- WHAT TO PRODUCE
Please transcribe only the lines between the one containing "Open the Containers tab" and the end of the records, both ends included, exactly as written; skip every picture.

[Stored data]
+++++

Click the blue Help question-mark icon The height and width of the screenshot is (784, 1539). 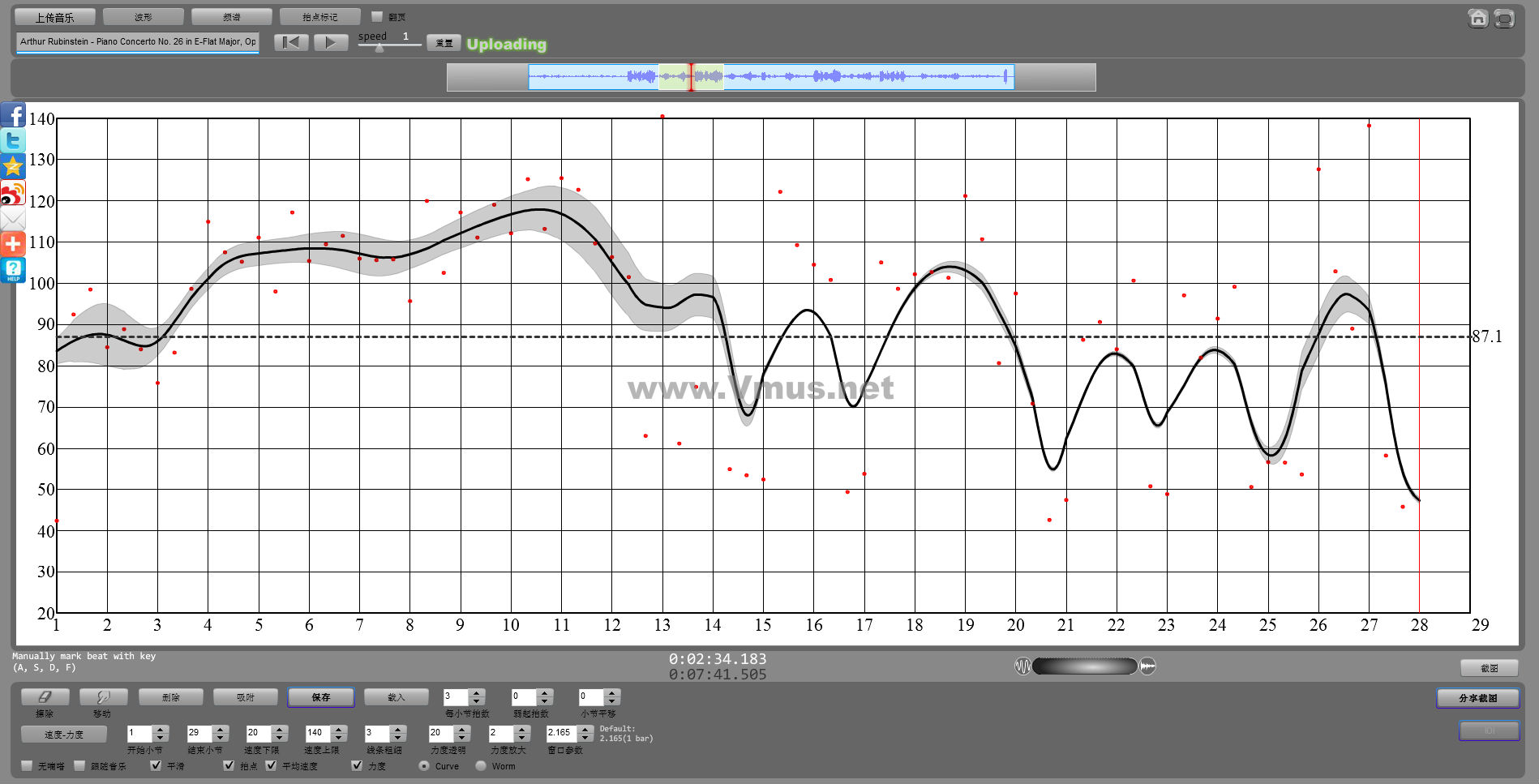(x=13, y=270)
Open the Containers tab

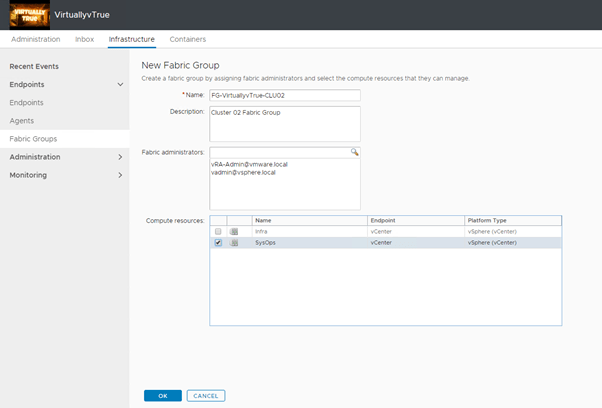click(x=188, y=39)
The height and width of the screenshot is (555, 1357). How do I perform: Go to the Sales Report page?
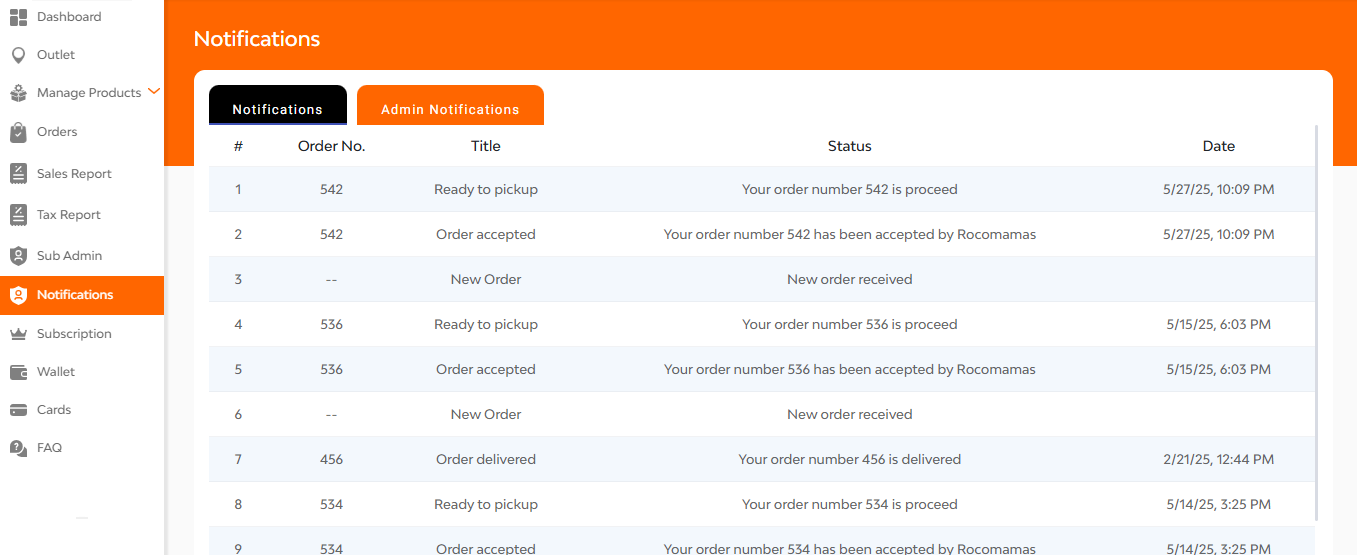(x=74, y=174)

+++++

- WRITTEN RESPONSE
Open the Containers tab

click(x=188, y=39)
The height and width of the screenshot is (555, 1357). How do I perform: Go to the Sales Report page?
(x=74, y=174)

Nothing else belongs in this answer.